Title :
Ricean code based compression method for Bayer CFA images
Author :
Chandrasekhar, G. ; Rahim, B. Abdul ; Shaik, Fahimuddin ; Rajan, Soundra K.
Author_Institution :
AITS, Rajampet, India
Abstract :
Generally on CCD Bayer CFA images, compression is performed after demosaicing. Nowadays, for better image quality compression-first schemes are preferred over the conventional demosaicing-first schemes. In some high-end photography applications, original CFA images are required; in such cases lossless compression of CFA images is necessary. A fair performance is obtained for CFA images by lossless image compression methods like JPEG-LS, JPEG-2000, etc. The proposed method mainly aims at exploiting a context matching technique to rank the neighboring pixels when predicting a pixel in a CFA image. It reorders the neighboring samples such that closest neighboring samples of the same color are predicted on higher context similarity. Adaptive color difference estimation follows the adaptive codeword generation technique to adjust the divisor of rice code for encoding the prediction residues. From Simulation results, the proposed algorithm achieved a better compression performance as compared with conventional lossless CFA image coding methods.
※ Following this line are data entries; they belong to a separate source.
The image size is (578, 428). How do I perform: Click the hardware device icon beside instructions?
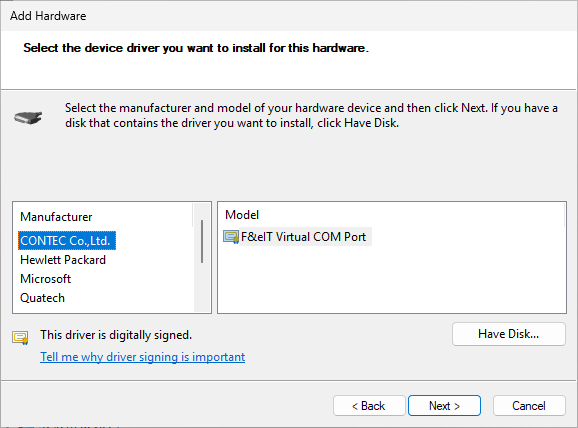pos(28,117)
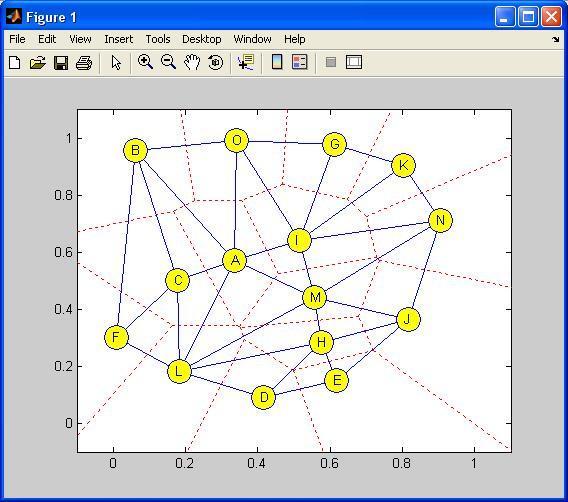This screenshot has width=568, height=502.
Task: Activate the Zoom In magnifier tool
Action: pos(145,62)
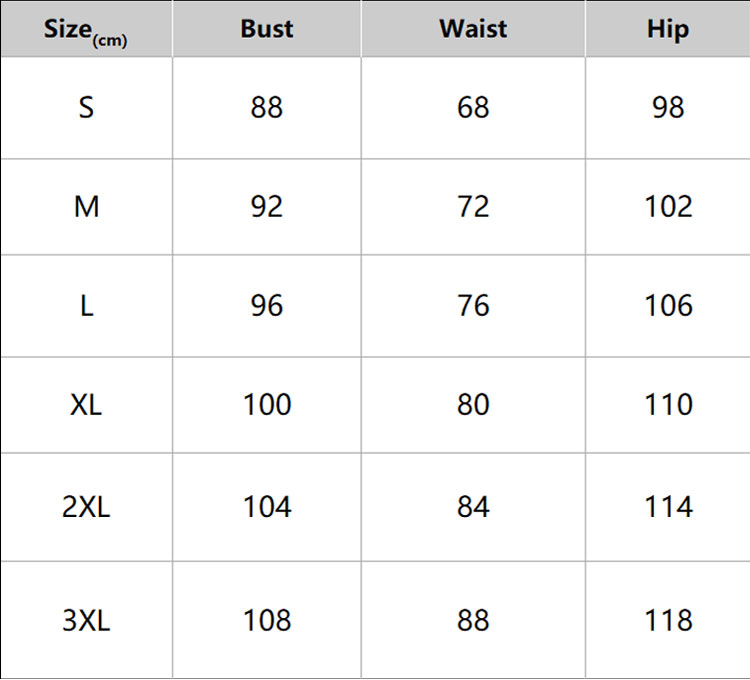Image resolution: width=750 pixels, height=680 pixels.
Task: Click the bust value 108
Action: point(267,620)

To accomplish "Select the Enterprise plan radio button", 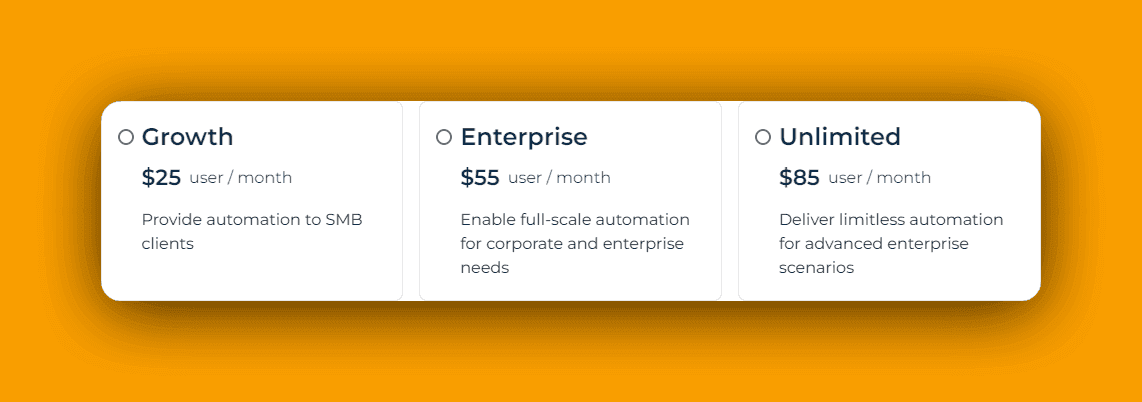I will (444, 137).
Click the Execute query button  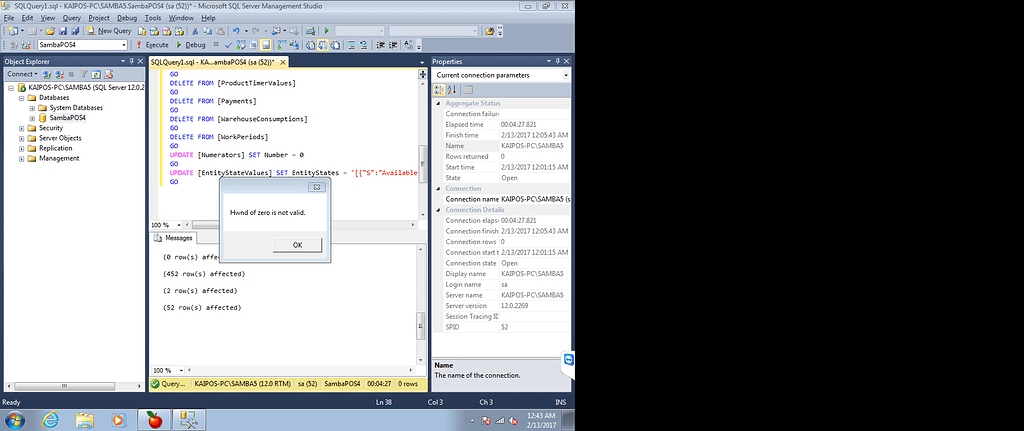pyautogui.click(x=154, y=45)
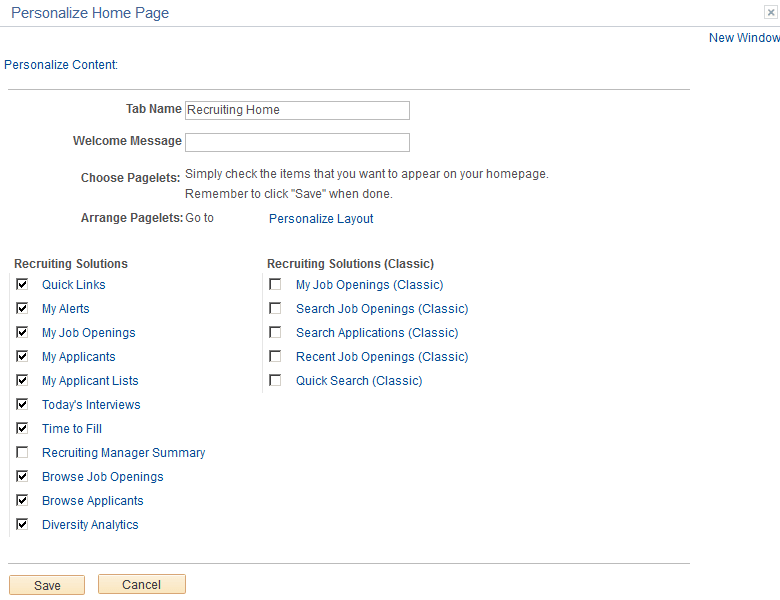Click the My Applicant Lists link
The height and width of the screenshot is (600, 780).
90,381
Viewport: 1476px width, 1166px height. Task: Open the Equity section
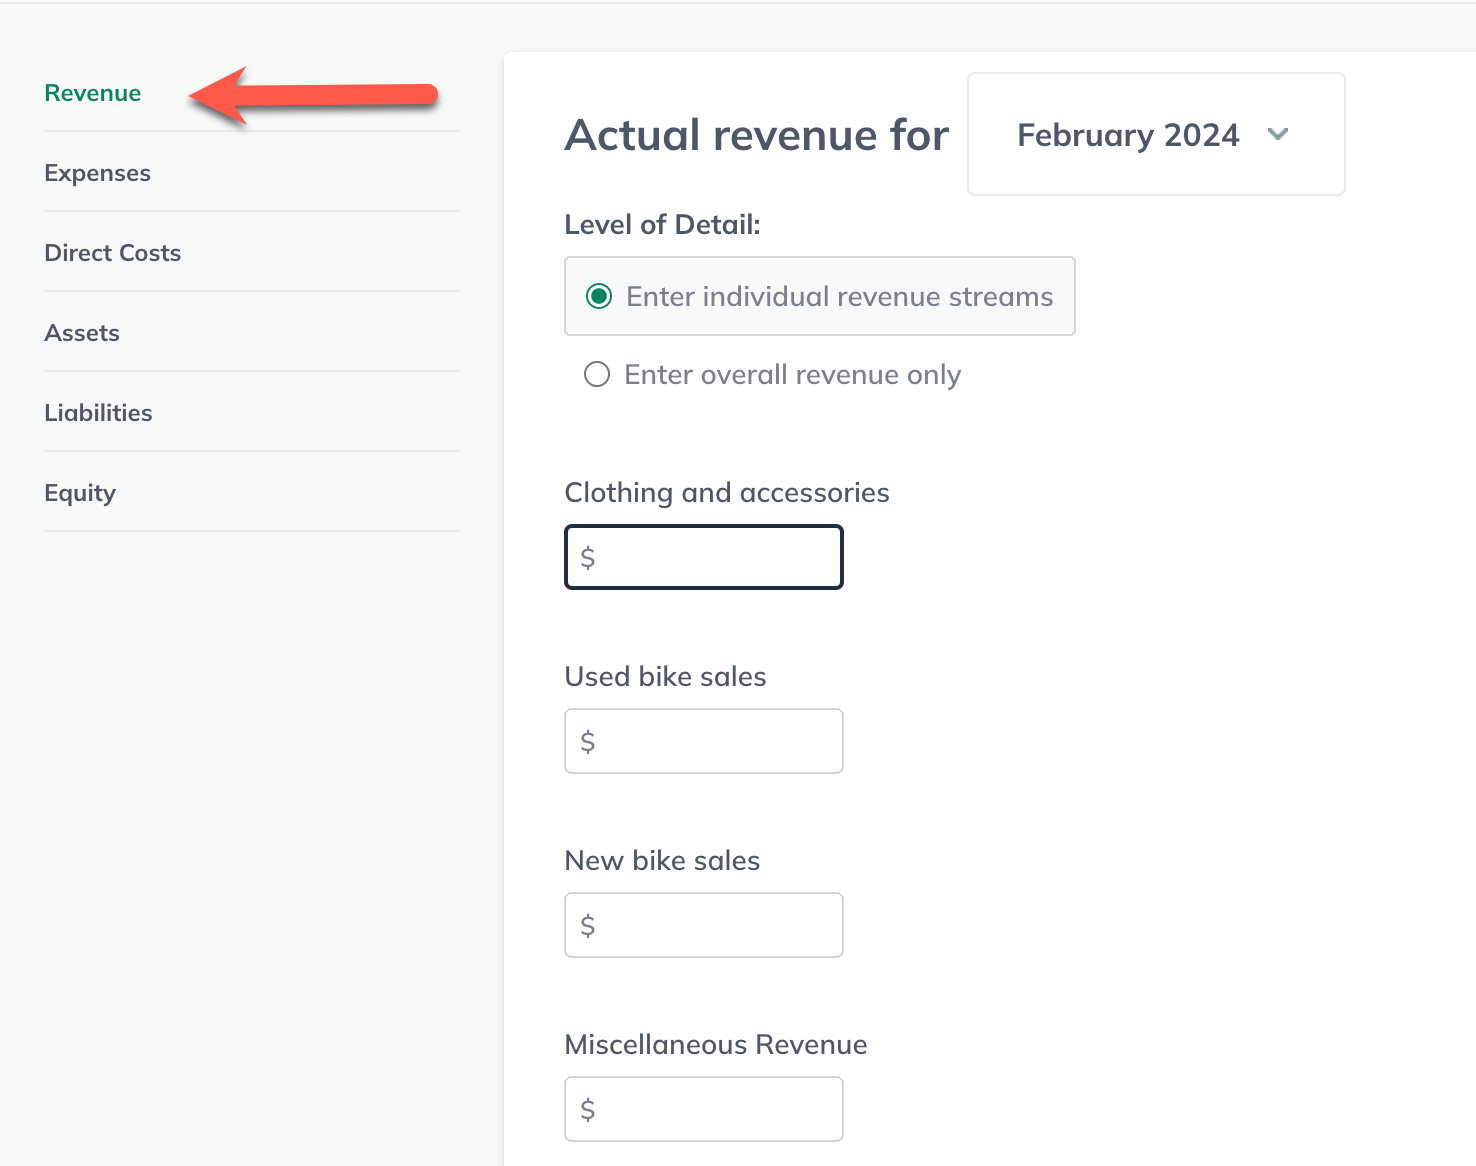click(80, 492)
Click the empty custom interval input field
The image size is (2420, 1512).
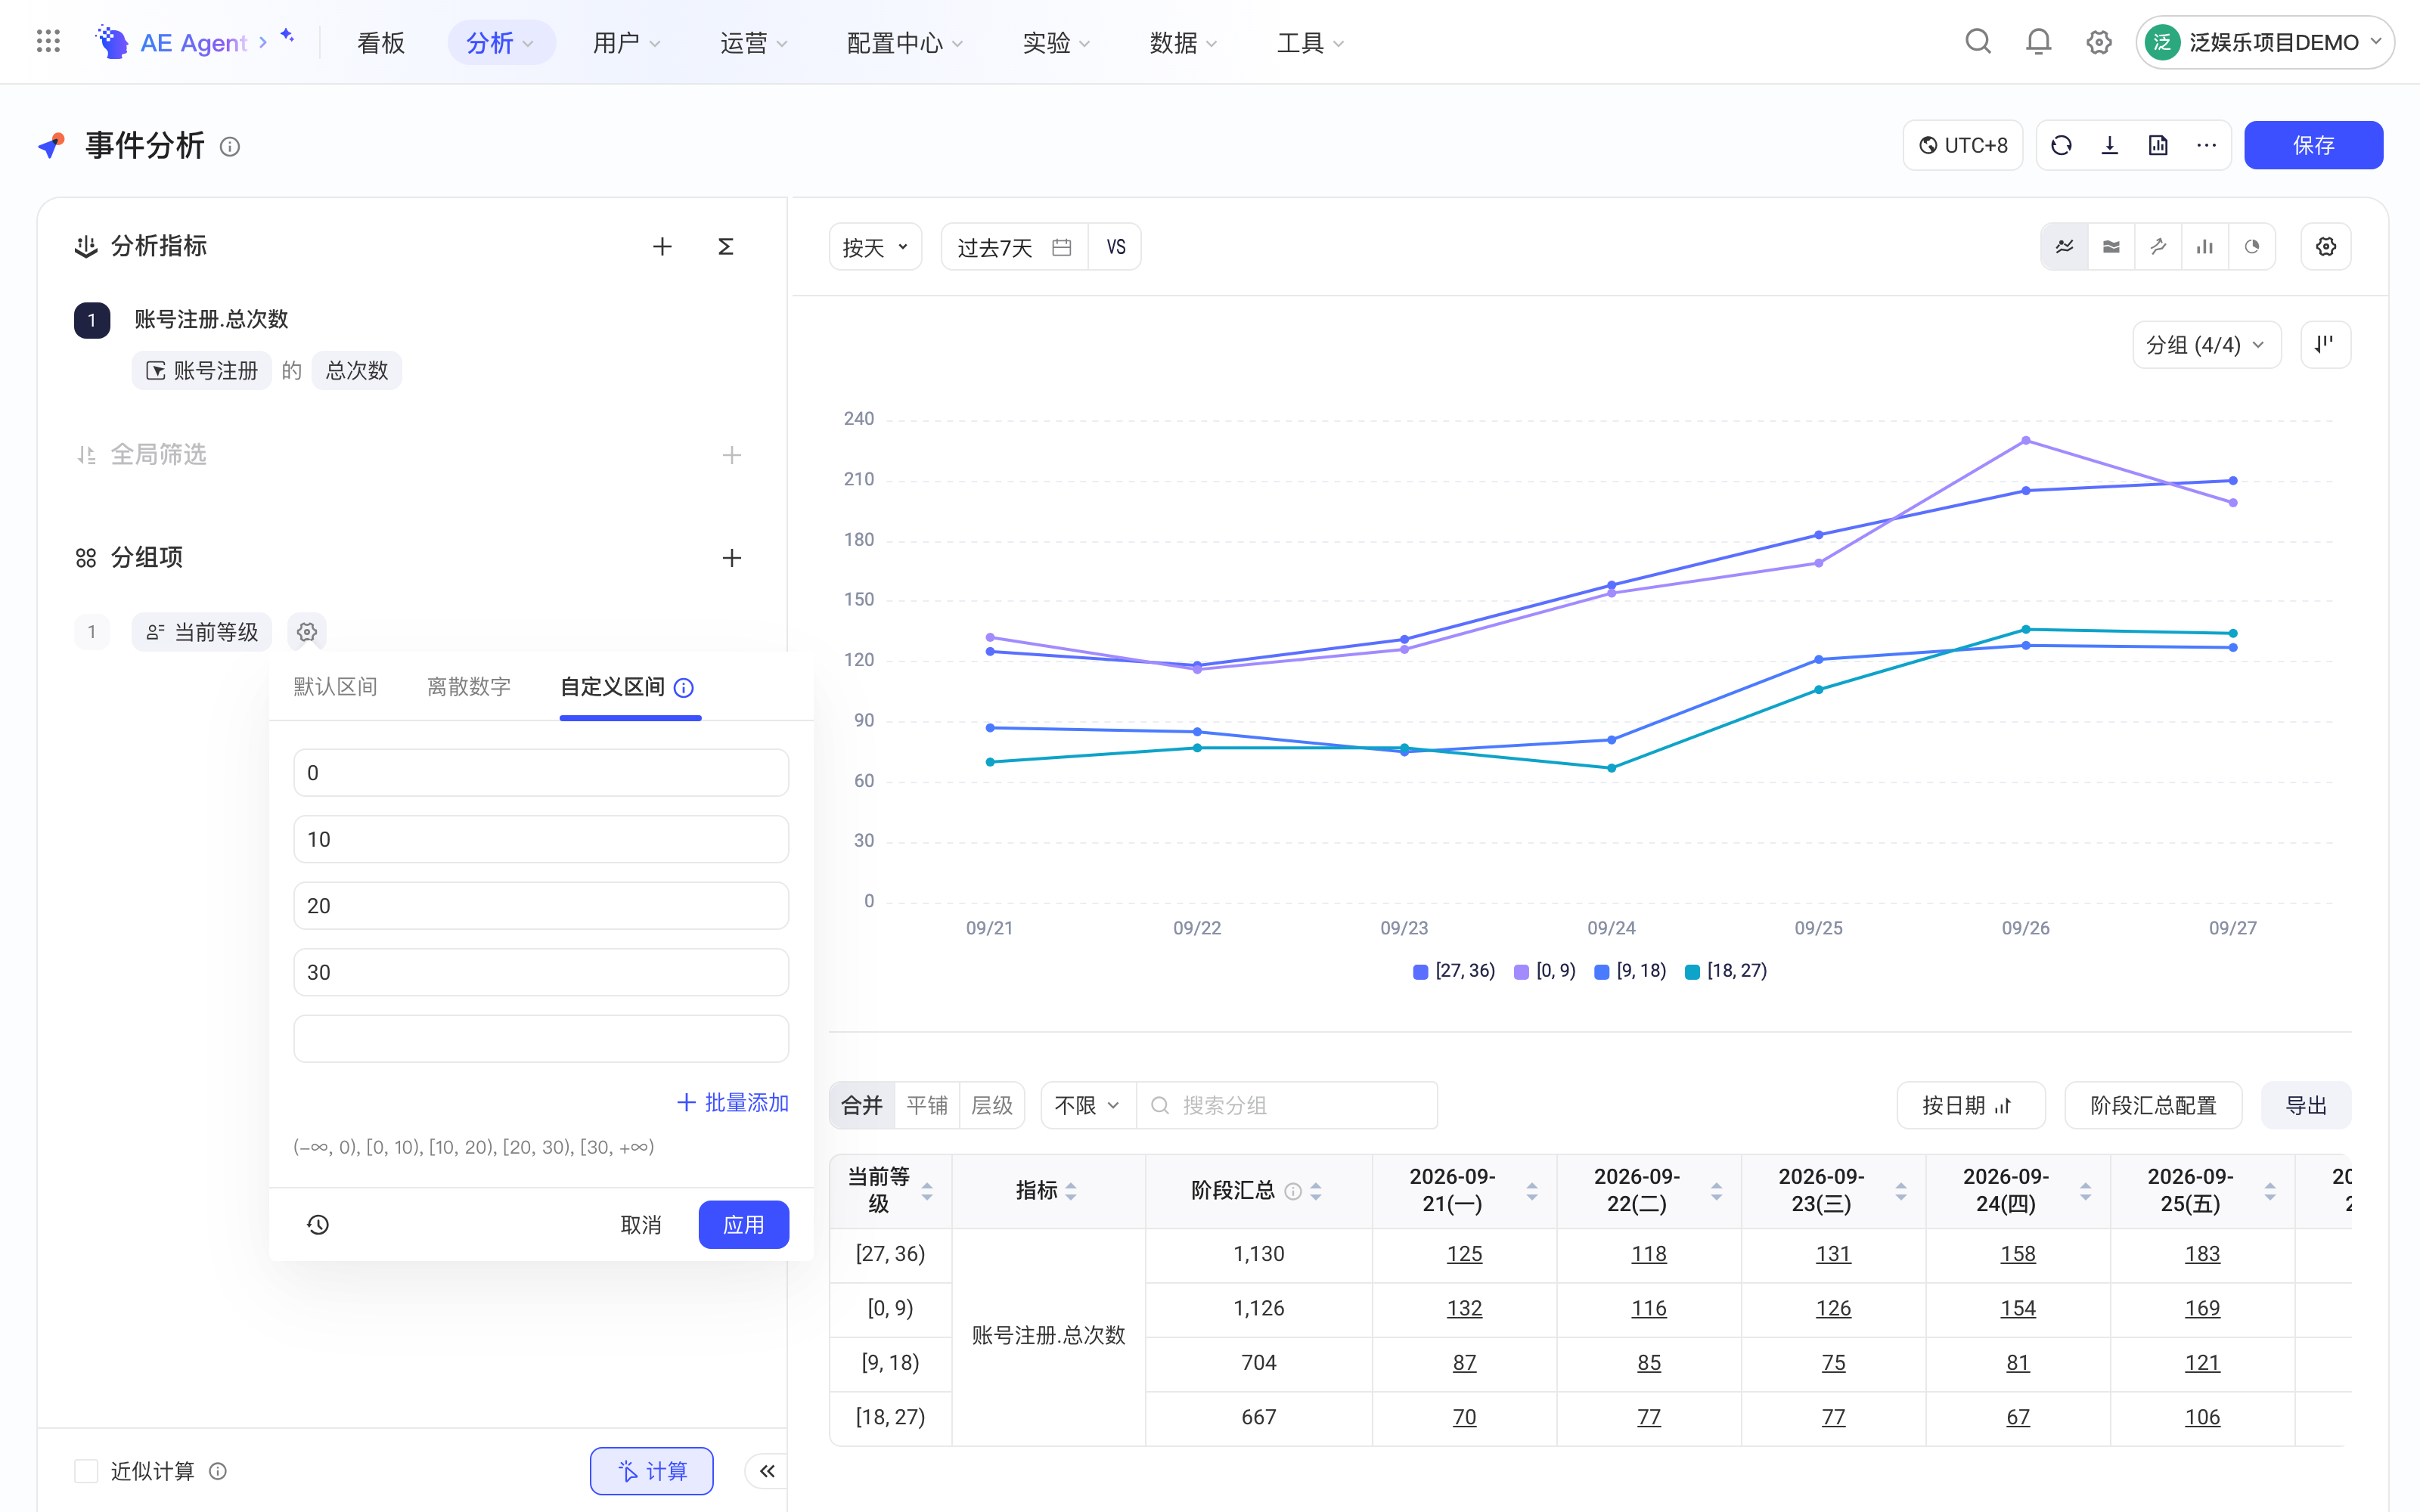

The experimental results are obtained to prove the proposed method is having best average compression ratio as compared with the latest lossless Bayer image compression algorithms using MATLAB, a technical computing language.
Keywords :
CCD image sensors; data compression; image coding; image colour analysis; image matching; CCD Bayer CFA images; JPEG-2000; JPEG-LS; MATLAB; Ricean code; adaptive codeword generation technique; adaptive color difference estimation; color filter array; context matching technique; demosaicing-first schemes; high-end photography applications; image quality compression-first schemes; lossless CFA image coding methods; lossless compression; pixel prediction; technical computing language; Arrays; Context; Image coding; Image color analysis; Interpolation; Pixel; Sensors; Bayer CFA images; Demosaicing; Lossless compression; Rice code;
Conference_Titel :
Recent Advances in Space Technology Services and Climate Change (RSTSCC), 2010
Conference_Location :
Chennai
Print_ISBN :
978-1-4244-9184-1
DOI :
10.1109/RSTSCC.2010.5712810